● Work to complete
Once you have found the line with "You are a GUI" in the records below, retype it and every line after it to the end exactly, with no pictures and nothing more.

Material for the task Start Marker

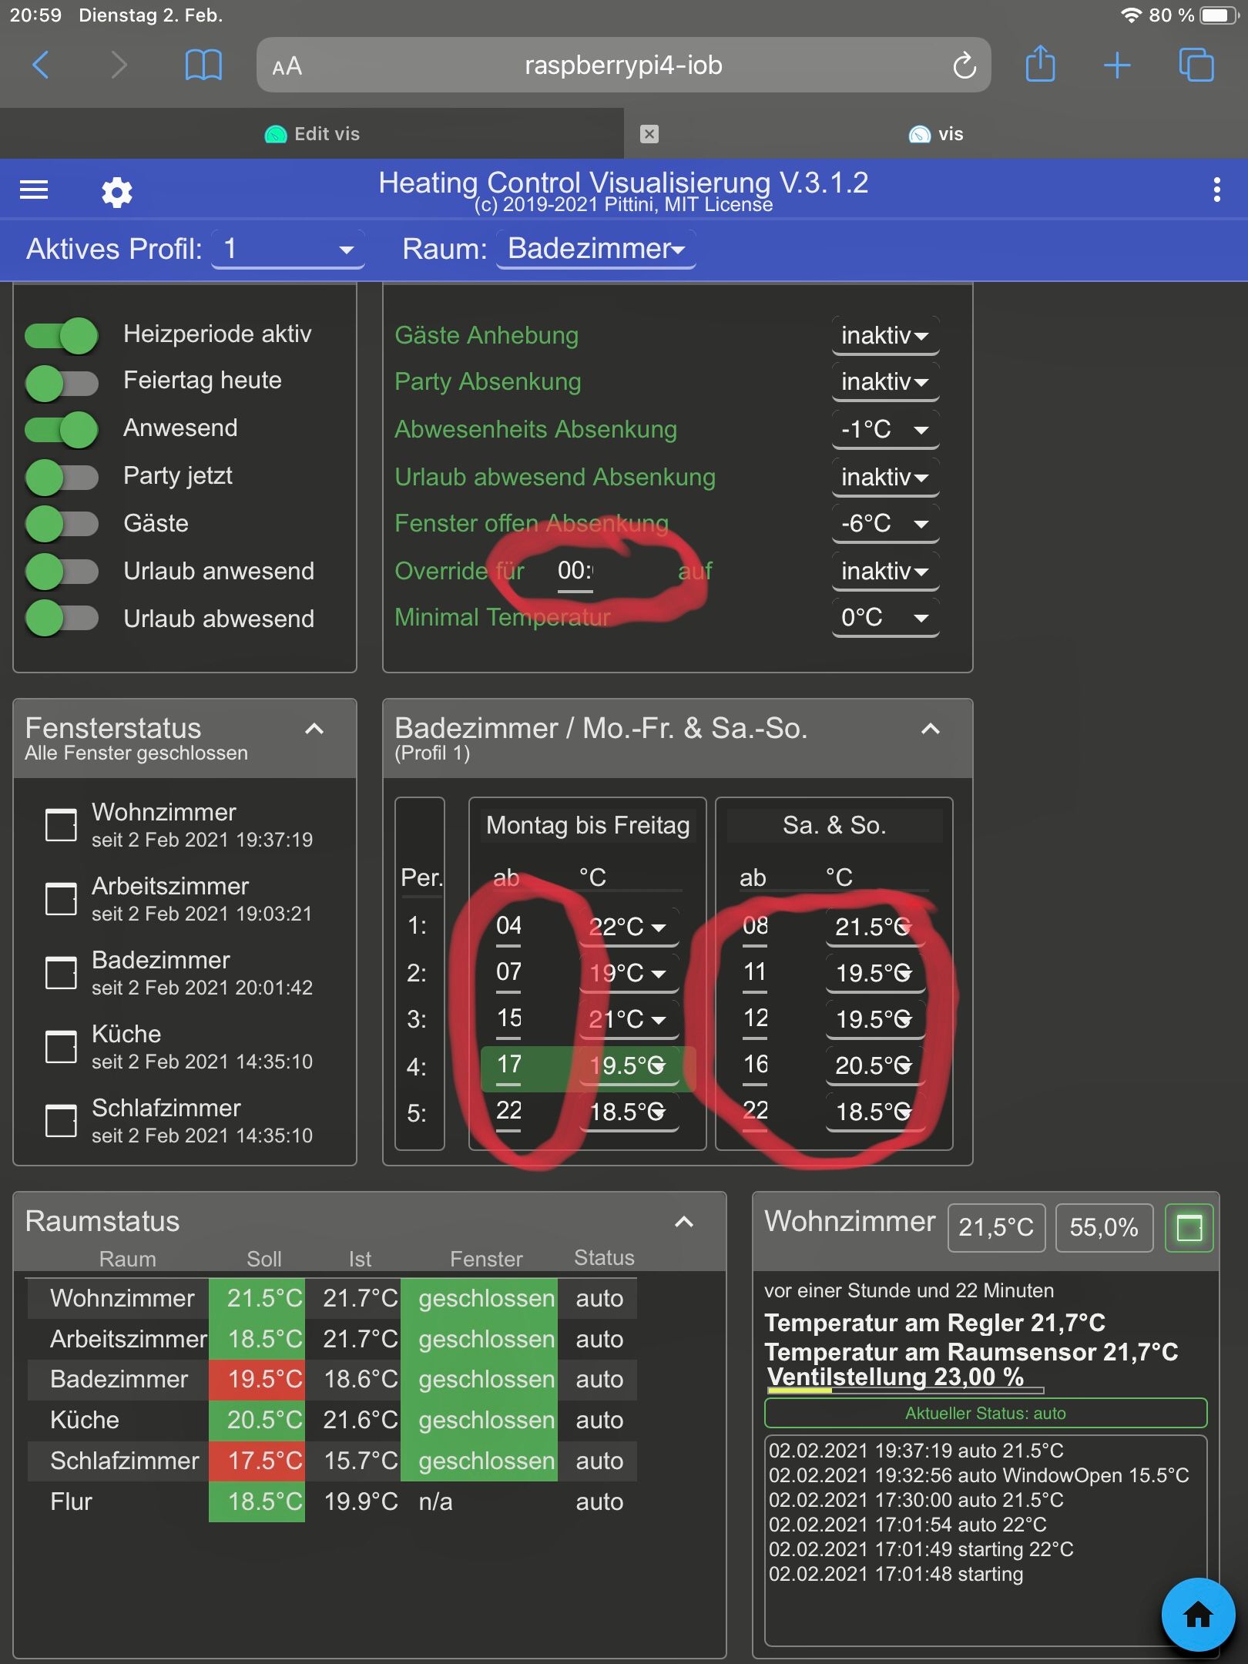The width and height of the screenshot is (1248, 1664).
Task: Open settings via the gear icon
Action: pyautogui.click(x=117, y=192)
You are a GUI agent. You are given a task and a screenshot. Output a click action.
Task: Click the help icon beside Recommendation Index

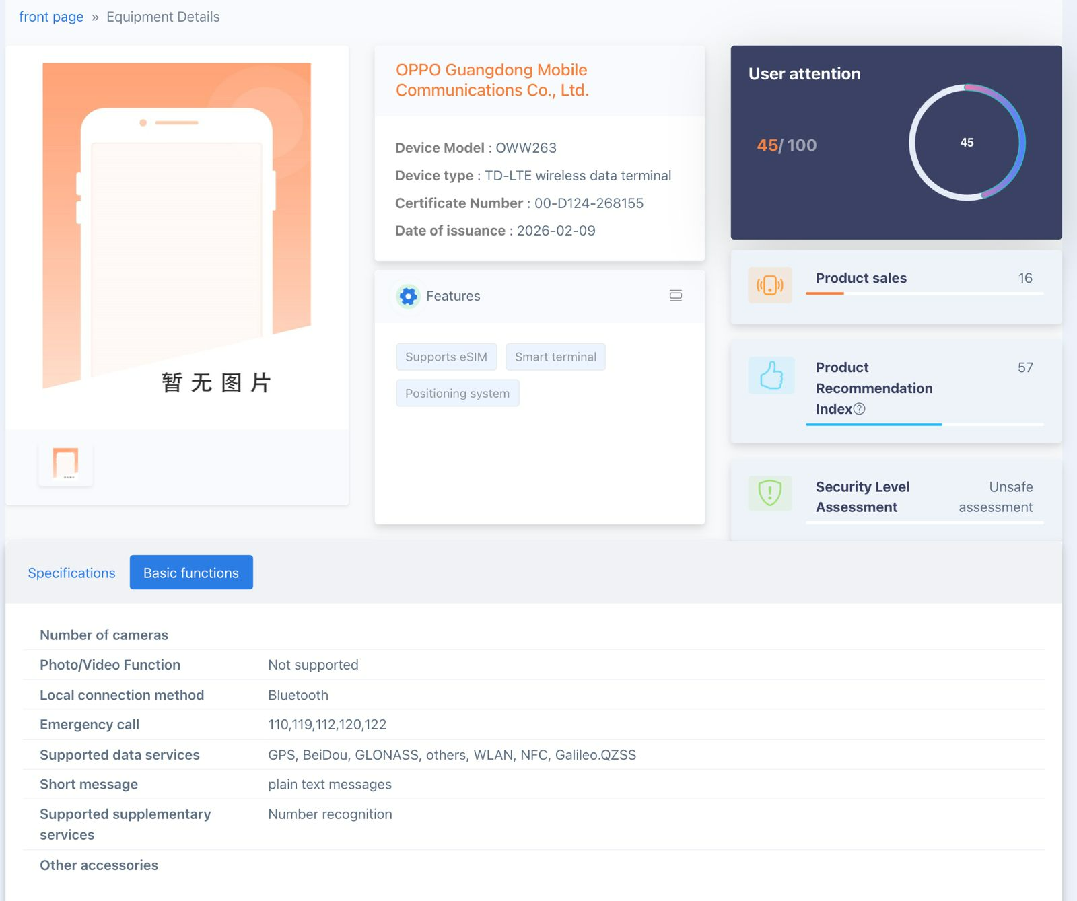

Material for the task End Marker

● Finished task
You are a GUI agent. You are given a task and a screenshot. Output a click action.
Task: Click the help icon beside Recommendation Index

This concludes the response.